Kim St. John, divisional head of child and adolescent psychiatry at the Janeway children’s hospital in St. John’s, N.L., said the number of children arriving for mental health help has soared over her 25-year career.
“We would probably get maybe two or three in a week maximum,” she said. “Now we’re getting several in a night.”
The province’s largest health authority, Eastern Health, started tracking mental health statistics in 2012. Those results so far suggest the number of youth who arrived at the Janeway emergency department for depression, suicidal thoughts or self-harm jumped to 418 last year from 280 in 2012.
“It has become almost a fad to cut now,” St. John said. “And many of the young people that I see that cut do it to belong to a group or to stay within a group.

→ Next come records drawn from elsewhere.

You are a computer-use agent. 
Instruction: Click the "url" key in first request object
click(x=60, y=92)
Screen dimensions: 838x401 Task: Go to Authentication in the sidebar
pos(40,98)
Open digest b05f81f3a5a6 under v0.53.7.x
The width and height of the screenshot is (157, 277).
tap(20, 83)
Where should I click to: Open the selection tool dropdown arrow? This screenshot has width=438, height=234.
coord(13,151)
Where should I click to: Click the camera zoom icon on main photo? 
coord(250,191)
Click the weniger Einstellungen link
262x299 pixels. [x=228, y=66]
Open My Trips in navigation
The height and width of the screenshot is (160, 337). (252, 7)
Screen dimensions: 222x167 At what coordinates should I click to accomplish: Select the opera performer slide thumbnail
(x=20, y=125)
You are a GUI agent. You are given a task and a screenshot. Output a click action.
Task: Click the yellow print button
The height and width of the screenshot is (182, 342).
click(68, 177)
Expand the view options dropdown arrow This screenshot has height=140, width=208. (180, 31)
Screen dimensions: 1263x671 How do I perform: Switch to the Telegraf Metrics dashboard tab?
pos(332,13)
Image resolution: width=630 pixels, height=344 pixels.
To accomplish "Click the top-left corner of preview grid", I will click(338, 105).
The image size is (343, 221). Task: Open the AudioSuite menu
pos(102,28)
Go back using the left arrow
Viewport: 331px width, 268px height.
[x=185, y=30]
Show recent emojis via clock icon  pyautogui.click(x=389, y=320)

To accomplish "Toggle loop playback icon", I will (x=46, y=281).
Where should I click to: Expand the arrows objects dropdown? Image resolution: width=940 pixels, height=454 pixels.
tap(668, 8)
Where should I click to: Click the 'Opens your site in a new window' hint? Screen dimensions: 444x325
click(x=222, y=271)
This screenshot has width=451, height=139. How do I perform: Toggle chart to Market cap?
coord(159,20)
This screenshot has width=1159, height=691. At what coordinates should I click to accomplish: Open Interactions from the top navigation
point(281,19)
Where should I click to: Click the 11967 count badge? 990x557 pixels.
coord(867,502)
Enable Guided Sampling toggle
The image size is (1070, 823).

They post it on Facebook.”
Bullying in the schoolyard is different than the sort of virtual pile-ons that happen as kids feel emboldened to say things online that they would never say face-to-face, she added.
“Personally, I would love to see that access to social media was significantly restricted until adulthood.”
The fallout includes crowded wait rooms and longer waiting lists for outpatient care, doctors say.
Katz said even though demand for adolescent mental heath services has increased, resources have not.
“If a child needs to be contained in a safe place within a hospital then we do that, but it’s clearly overburdening our hospital beds,” he said.
“There is definitely increased demand and that’s creating a crisis in the system.”